◆ **Written exercise**:
Convert the records below into a JSON list of strings, with each line as its own string and blank lines omitted.

◆ **Records for this task**:

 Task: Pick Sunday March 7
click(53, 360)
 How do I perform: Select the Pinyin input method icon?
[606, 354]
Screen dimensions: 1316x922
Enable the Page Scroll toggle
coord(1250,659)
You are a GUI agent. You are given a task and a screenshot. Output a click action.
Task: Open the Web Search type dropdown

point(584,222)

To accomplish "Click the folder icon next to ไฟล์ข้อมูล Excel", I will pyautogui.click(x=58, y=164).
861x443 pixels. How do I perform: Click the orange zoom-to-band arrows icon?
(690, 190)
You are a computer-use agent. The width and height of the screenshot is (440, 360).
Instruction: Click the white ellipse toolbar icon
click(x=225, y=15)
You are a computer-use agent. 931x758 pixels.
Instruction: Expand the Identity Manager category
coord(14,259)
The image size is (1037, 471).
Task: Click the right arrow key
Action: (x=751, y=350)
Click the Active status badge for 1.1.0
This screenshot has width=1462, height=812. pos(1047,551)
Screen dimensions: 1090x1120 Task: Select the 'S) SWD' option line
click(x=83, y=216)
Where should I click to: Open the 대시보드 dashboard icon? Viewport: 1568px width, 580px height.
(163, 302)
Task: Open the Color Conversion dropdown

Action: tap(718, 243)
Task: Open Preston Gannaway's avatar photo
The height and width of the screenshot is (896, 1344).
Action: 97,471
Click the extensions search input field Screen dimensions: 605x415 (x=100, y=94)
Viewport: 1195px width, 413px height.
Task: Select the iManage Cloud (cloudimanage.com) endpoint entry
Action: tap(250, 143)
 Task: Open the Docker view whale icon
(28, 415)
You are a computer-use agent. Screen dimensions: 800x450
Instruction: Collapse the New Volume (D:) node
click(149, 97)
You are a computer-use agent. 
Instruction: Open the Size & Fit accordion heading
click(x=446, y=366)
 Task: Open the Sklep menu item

◆ **Final result**:
[
  " Task: Pick Sunday March 7",
  "click(53, 360)",
  " How do I perform: Select the Pinyin input method icon?",
  "[606, 354]",
  "Screen dimensions: 1316x922",
  "Enable the Page Scroll toggle",
  "coord(1250,659)",
  "You are a GUI agent. You are given a task and a screenshot. Output a click action.",
  "Task: Open the Web Search type dropdown",
  "point(584,222)",
  "To accomplish \"Click the folder icon next to ไฟล์ข้อมูล Excel\", I will pyautogui.click(x=58, y=164).",
  "861x443 pixels. How do I perform: Click the orange zoom-to-band arrows icon?",
  "(690, 190)",
  "You are a computer-use agent. The width and height of the screenshot is (440, 360).",
  "Instruction: Click the white ellipse toolbar icon",
  "click(x=225, y=15)",
  "You are a computer-use agent. 931x758 pixels.",
  "Instruction: Expand the Identity Manager category",
  "coord(14,259)",
  "The image size is (1037, 471).",
  "Task: Click the right arrow key",
  "Action: (x=751, y=350)",
  "Click the Active status badge for 1.1.0",
  "This screenshot has width=1462, height=812. pos(1047,551)",
  "Screen dimensions: 1090x1120 Task: Select the 'S) SWD' option line",
  "click(x=83, y=216)",
  "Where should I click to: Open the 대시보드 dashboard icon? Viewport: 1568px width, 580px height.",
  "(163, 302)",
  "Task: Open the Color Conversion dropdown",
  "Action: tap(718, 243)",
  "Task: Open Preston Gannaway's avatar photo",
  "The height and width of the screenshot is (896, 1344).",
  "Action: 97,471",
  "Click the extensions search input field Screen dimensions: 605x415 (x=100, y=94)",
  "Viewport: 1195px width, 413px height.",
  "Task: Select the iManage Cloud (cloudimanage.com) endpoint entry",
  "Action: tap(250, 143)",
  " Task: Open the Docker view whale icon",
  "(28, 415)",
  "You are a computer-use agent. Screen dimensions: 800x450",
  "Instruction: Collapse the New Volume (D:) node",
  "click(149, 97)",
  "You are a computer-use agent. ",
  "Instruction: Open the Size & Fit accordion heading",
  "click(x=446, y=366)",
  " Task: Open the Sklep menu item"
]